For more than a week a minority in Congress tried to force the President to recognize the Cuban rebels. Ohio’s Senator Joseph Foraker charged that otherwise “this intervention” would be converted from an act of “humanity” into an “aggressive conquest of territory.” On April 20, McKinley signed a joint resolution that did call for Cuba’s independence and authorized American intervention to help achieve it, but withheld recognition of the revolutionaries. The resolution also incorporated the compromise Teller Amendment, which disclaimed any United States intention to annex Cuba. Congress rallied behind the President only after Madrid broke relations with Washington, and by overwhelming majorities
the House and Senate voted that a state of war existed with Spain. It was April 25, 1898. For the first time in fifty years the United States faced a foreign foe.

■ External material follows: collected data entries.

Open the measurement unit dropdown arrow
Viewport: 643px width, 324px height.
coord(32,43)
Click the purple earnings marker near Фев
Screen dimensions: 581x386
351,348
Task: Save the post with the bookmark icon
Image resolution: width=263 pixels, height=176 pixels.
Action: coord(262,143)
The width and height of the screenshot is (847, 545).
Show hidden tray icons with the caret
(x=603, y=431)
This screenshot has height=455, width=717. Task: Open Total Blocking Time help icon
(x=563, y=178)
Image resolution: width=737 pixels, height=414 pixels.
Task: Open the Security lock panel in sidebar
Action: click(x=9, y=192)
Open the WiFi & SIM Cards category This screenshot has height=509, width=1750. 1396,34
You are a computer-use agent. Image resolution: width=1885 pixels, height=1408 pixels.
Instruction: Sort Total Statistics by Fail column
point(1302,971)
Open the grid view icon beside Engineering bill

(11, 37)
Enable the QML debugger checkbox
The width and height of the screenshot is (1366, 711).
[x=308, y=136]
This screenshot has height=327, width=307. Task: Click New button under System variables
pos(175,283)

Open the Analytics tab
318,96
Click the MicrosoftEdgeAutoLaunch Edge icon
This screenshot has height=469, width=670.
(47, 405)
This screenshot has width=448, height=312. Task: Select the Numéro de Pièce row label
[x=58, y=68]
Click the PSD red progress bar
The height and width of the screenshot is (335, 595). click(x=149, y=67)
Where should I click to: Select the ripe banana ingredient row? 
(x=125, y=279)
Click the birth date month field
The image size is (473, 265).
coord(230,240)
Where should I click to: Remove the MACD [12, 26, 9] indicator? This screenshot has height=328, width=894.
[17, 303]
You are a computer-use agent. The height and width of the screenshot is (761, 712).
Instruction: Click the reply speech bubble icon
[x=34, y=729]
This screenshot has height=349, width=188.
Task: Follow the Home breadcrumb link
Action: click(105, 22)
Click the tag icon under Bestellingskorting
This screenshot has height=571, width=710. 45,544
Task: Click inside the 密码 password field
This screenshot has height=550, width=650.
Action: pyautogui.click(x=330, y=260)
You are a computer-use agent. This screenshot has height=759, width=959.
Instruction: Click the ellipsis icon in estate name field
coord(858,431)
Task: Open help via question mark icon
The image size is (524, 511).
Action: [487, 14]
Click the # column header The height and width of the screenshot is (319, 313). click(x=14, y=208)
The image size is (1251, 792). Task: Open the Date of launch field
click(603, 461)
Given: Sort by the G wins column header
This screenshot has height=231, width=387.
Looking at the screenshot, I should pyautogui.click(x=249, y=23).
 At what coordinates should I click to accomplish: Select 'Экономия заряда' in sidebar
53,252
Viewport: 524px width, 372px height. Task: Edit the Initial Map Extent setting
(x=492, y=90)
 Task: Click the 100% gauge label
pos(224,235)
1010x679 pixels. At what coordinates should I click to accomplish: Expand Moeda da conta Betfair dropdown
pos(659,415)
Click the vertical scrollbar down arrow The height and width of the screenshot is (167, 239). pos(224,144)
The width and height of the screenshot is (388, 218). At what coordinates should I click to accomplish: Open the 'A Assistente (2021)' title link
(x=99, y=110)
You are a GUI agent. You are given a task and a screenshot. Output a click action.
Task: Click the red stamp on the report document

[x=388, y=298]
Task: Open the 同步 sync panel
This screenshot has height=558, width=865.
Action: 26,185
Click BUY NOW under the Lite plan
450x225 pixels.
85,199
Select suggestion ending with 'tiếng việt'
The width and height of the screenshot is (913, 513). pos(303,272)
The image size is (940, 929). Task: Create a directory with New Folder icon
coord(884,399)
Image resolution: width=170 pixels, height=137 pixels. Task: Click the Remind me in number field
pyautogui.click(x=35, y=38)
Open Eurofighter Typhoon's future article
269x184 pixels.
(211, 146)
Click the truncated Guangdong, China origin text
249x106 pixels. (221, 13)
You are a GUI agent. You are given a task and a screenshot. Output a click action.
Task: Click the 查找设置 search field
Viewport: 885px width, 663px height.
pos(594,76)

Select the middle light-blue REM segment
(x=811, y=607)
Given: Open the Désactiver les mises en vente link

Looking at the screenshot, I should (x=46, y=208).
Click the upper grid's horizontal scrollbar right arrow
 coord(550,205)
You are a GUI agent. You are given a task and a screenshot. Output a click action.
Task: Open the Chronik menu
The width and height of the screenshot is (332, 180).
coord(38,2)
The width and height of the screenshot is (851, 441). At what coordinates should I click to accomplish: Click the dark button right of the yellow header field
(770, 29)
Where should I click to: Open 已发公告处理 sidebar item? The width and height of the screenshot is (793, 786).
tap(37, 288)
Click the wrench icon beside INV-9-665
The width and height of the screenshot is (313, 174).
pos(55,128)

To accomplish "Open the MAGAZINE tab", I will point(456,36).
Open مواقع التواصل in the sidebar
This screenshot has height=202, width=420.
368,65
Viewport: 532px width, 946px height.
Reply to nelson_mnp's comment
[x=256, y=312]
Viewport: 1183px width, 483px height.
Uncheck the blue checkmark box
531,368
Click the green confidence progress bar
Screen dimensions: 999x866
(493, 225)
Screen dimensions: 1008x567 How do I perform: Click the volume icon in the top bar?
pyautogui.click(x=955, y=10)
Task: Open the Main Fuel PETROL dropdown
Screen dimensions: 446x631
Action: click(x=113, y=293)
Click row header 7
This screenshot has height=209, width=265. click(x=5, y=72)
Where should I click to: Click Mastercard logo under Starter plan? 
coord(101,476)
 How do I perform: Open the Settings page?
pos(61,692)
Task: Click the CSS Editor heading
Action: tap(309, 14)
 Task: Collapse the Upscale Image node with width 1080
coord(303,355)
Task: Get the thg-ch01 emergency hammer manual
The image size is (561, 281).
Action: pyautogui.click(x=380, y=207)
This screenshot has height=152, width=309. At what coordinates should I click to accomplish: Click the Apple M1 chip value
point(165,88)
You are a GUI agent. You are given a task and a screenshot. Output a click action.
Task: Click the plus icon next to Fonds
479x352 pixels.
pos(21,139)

America had three assets in its war with Spain—a strong navy, a small but professional army, and a well-thought-out strategy. It was the navy that first made itself felt, striking a dramatic blow halfway around the world from Cuba. On the morning of May 1, six U.S. cruisers and gunboats under the command of Commodore George Dewey steamed into Manila Bay and confronted Spain’s larger but antiquated Asian fleet. For five hours, amidst sweltering heat and drifting clouds of gunsmoke, Dewey’s ships battered the Spaniards; by noon, every Spanish ship had been wrecked, while the American squadron was all but untouched. Dewey’s telegram announcing the victory—which took seven days to reach America from the Philippines —electrified the country.